All-Star dumb stat watch

The Mets have their longest winning streak on a particular date in 17 years! Wow! Plus: Yankee Stadium was el cheapo in '23.

Published July 16, 2008 5:45PM (EDT)

The dumb stat of the night came early in Fox's broadcast of the All-Star Game Tuesday night. In the top of the first.

Tim McCarver was talking about how hot the New York Mets are. "The New York Mets have won nine in a row," he said. "That is the longest winning streak that they have had in their history going into the All-Star break. The previous longest streak was seven in a row back in 1991."

At first I thought he meant that going into the All-Star break, the Mets have their longest winning streak since 1991. It doesn't read that way, but syntax sometimes gets jumbled up when a person's speaking off the cuff. But nine games sounds too short to be the longest winning streak since 1991, and sure enough, a quick check of their last pennant year shows the Mets won nine in a row in 2000. There may have been longer streaks since that 1991 one, but this one certainly wasn't the longest.

But wait. McCarver really was saying the Mets' winning streak is the longest one they've had going into an All-Star break since 1991.

How silly is that? There have only been 17 All-Star breaks since 1991, so saying the Mets have their longest winning streak at that point in the season, out of 17 seasons, is really not saying much.

Would it make sense if an announcer said a team was on the longest streak it had ever been on leading into the games of May 18 since 1991? Or even since 1891? Of course not. It's the same thing.

Fox wasn't done for the night, though. Later in the game, quite a bit of attention was lavished on the original price tag for Yankee Stadium in 1923, which was reported as $2.5 million. There are 41 players on the All-Star rosters making more than that this season, a graphic told us, and McCarver and Joe Buck oohed and ahhed over that a little bit.

Yeah, it's called inflation, Fox. Look into it.

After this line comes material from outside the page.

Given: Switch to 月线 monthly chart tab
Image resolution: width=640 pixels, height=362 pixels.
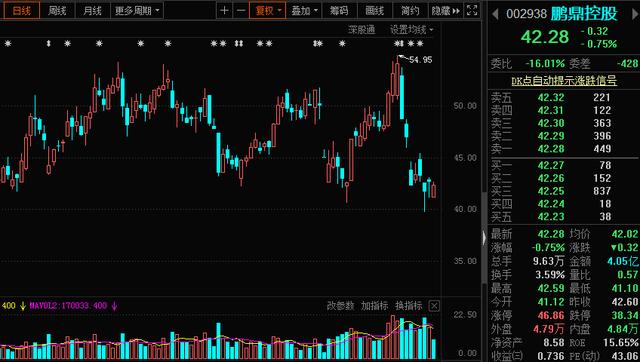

But here's the really wild thing. According to that westegg.com inflation calculator you use whenever Grandpa starts going on about how you could get a steak dinner in his day for three bucks -- yeah, Gramps, that's like $35 now -- $2.5 million in 1923 was worth a little more than 30 million of today's dollars.

Thirty million dollars! Nobody makes that much yet, but Alex Rodriguez is making a reported $27 million this year and he'll make $32 million each of the next two seasons. He makes enough in one year to have built a state-of-the-art baseball stadium in 1923 -- even accounting for inflation!

The new Yankee Stadium is costing a reported $1.3 billion to build, or about 43 times more than the old one, after accounting for inflation.

It costs a lot of money to build a baseball stadium. It clearly costs even more than that to build a giant cash register.